Lastly, a lot of people get laptops from their company, and companies don't mind a one time extra cost of a few hundred dollars.
I'm currently writing this from a Dell laptop, and I have to say, while the hardware has caught up with the Macbooks in terms of build quality, I still miss MacOS.
> Is MacOS this popular in the Web frontend crowd?
Yes, and seemingly in the web backend crowd too (Ruby, PHP, Python but not as much AFAICT).
If you go to a web conference and don't pull out a Mac, you do get comments and/or questions (depending if you're running Windows or Linux).
At Python conferences I've seen fewer Macs and more of the good old ThinkPads running Linux. My feeling is that community has a more "Computer sciencey" taste in laptops, because they're not all web programmers.
I like Mac OS, and get really frustrated when doing development on Windows machines. All the toolsets that are available on Linux are also available on Mac, which is a huge convenience when switching environments (e.g. from a mac terminal session to a linux one). Mac OS gui is pretty slick (e.g. its file-rename is pretty slick), and for their laptops, their trackpad is best in class, still; but I get pretty irritated at (1) the cost of Mac products (2) the constant OS churn which makes my old applications no longer work and which inevitably slow older machines to a crawl. What has prevented me, among other things, from just going fully Linux, is the ability to install certain common consumer products with minimal hassle.
We're talking about the primary tool used by highly paid professionals. A few thousand dollars just isn't that much, especially when your employer is paying for it.
Once you're price-insensitive, the quality looks good for macs, keyboard issues notwithstanding.

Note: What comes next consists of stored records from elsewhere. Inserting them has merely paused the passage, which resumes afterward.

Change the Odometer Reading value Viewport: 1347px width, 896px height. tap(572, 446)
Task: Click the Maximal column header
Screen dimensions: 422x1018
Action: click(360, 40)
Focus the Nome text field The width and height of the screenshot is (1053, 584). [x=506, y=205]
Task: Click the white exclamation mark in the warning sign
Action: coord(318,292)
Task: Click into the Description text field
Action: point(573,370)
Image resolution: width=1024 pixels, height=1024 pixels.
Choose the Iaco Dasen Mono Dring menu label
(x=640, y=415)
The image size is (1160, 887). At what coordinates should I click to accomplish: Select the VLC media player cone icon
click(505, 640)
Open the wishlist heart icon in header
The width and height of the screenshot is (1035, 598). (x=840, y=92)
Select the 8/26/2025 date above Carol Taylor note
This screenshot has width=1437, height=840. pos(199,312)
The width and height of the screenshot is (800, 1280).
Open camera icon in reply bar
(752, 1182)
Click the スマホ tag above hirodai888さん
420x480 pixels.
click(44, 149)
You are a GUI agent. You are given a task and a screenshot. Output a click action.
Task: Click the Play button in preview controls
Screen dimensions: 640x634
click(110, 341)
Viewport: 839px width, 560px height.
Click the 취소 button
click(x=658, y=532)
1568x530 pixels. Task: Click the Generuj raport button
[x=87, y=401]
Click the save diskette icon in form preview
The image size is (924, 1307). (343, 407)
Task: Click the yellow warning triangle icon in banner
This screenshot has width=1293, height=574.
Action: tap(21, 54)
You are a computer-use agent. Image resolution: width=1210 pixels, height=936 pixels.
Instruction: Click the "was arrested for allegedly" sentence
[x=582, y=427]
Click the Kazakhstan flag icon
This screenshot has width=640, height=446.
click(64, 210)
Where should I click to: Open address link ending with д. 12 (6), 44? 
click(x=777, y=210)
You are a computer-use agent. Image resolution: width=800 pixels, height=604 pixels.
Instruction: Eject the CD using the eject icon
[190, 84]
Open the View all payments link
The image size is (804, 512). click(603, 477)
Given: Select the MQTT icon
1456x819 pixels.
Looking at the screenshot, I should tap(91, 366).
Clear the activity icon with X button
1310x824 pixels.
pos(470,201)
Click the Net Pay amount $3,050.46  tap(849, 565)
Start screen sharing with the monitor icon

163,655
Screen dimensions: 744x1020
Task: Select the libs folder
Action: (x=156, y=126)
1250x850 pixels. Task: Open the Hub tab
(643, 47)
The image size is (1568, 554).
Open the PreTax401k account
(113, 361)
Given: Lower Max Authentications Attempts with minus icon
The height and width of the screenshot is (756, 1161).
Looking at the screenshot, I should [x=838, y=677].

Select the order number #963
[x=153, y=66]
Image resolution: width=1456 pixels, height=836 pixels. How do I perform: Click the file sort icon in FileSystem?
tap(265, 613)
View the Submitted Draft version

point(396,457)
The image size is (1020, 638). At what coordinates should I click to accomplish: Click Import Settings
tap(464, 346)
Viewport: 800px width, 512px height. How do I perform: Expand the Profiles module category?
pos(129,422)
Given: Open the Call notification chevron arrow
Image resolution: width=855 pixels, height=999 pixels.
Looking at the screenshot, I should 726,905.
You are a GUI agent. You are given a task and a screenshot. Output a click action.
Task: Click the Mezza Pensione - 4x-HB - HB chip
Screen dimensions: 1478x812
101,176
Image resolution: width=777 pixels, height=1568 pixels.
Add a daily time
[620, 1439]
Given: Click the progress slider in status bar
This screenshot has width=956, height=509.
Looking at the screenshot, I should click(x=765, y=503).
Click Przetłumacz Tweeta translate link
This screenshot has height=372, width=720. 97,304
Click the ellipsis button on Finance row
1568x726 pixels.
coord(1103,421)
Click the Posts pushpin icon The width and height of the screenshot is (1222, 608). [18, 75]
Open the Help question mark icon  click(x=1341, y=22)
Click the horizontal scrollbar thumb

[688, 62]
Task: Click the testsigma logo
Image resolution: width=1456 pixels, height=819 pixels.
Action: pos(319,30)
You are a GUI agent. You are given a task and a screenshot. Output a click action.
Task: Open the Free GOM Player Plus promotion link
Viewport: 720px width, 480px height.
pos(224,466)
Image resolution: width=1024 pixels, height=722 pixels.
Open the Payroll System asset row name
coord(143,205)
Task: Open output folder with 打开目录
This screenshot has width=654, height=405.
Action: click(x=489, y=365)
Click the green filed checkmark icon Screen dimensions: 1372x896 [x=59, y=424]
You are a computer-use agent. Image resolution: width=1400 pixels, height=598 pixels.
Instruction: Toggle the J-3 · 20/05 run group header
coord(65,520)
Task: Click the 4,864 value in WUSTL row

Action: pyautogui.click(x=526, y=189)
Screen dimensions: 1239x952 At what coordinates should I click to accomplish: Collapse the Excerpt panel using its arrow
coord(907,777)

Yes it is indeed very popular. All of my friends in IT switched to MacOS over the last few years, and I see more and more devs using Apple devices in web agencies. Because it looks good, it looks more pro.
Firefox Replay supports MacOS while we're validating the feature. When it comes time to plan for releasing replay we'll work on cross-platform support.
Unfortunately, Replay hooks into low-level OS system calls to do the recording, which makes it non-trivial to support other platforms.
Last seven years, all the companies I worked at had the majority/all devs using Macs. That's not only frontend, but backend (Java/Scala/PHP) and Android devs.
And this was not in the US.
While I agree, a lot of people (including me) don't have a choice; I simply need mac os x for ios apps. I tried everything, like having a remote mac desktop etc; it works ok, but it's really not for long bouts of work. Everything else I can do on a chromebook (or whatever laptop/hardware).
Presumably the implementation is platform dependent and they wish to start with where they believe the most relevant developer mindshare is. I'd guess it's still somewhat tricky for them to playback different replays across platforms.
Is it not supported on Linux and Windows? Why?